The solution that Frost, Chance, Norton and Ariely offer to improve the online dating experience is to incorporate online virtual dates, as part of the ways people can communicate and interact in the site. These virtual dates should be designed to provide users with a glimpse of the kind of experiential information needed to evaluate a potential partner. Somehow, virtual dates are a way of recreating the offline conditions for experiencing a romantic encounter with someone in the online world.
Indeed, virtual reality affords the means to recreate an environment in which daters can interact with each other in similar ways as they would in a real first date: meeting, for instance, to visit a museum or going to a restaurant for dinner. The interesting aspect of this virtual experience is that users can experiment with the preview of a real interaction in the physical world.
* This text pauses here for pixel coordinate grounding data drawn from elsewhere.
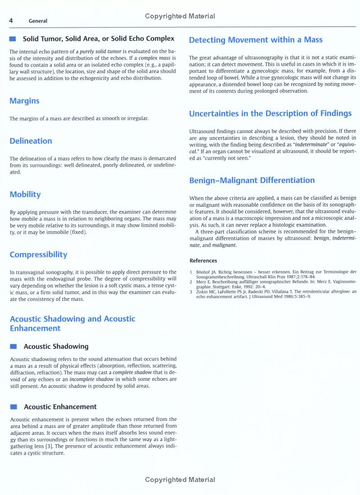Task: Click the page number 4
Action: tap(11, 21)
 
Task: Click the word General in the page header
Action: tap(38, 21)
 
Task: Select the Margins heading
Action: tap(24, 101)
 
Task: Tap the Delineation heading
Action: tap(31, 141)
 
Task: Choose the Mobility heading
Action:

Frost, Chance, Norton and Ariely tested an interface that allowed their participants to do just that: to meet one-on-one with another dater to exchange real time messages and images in a virtual setting reproducing real-world situations. The result was a very positive experience for the participants in the experiment: people enjoyed the connections they made with their partners and they liked their virtual dates significantly more than the person whose profile they had read. More importantly, these more positive impressions carried forward through the first face-to-face meeting in a speed date.
It might sound artificial to resort to virtual reality to get to know someone and to fall in love with that person. Some people can even argue that online life only brings superficial acquaintanceships. However, online life, as many researchers are finding, helps to foster social connections, promoting the development of active and vibrant online communities of shared interests and projects. Online connections, therefore, are not intrinsically positive or negative. It always depends on the goals of the people who use the domain.
In romantic relationships, only direct experience will allow us to make the special connection with another human being. The more we can facilitate real interaction in real time with our potential date before meeting her o him in person, the better chances of liking her o him and not feeling disappointed. Virtual dates help to reduce the gap between the online expectations and the offline reality.
The downside of virtual dates has been the difficulties we, as users, can face to implement the software. Sites like Second Life, OmniDate, AvMatch, and RED Virtual Date allow us to live virtual romantic encounters, but they have not been as successful as other more conventional sites, since they require fast processor and Internet connection speeds, and they are not easy to navigate by the inexperienced user.
Whether resorting to virtual dates or through more common online means to interact with a potential romantic partner, the sooner we can get a direct experience with the other person the better. In the meantime, if the virtual environment is not where you feel more comfortable interacting with a potential date, you can always enhance your online love experience with chats, email or even video, as you feel more confident with the other person.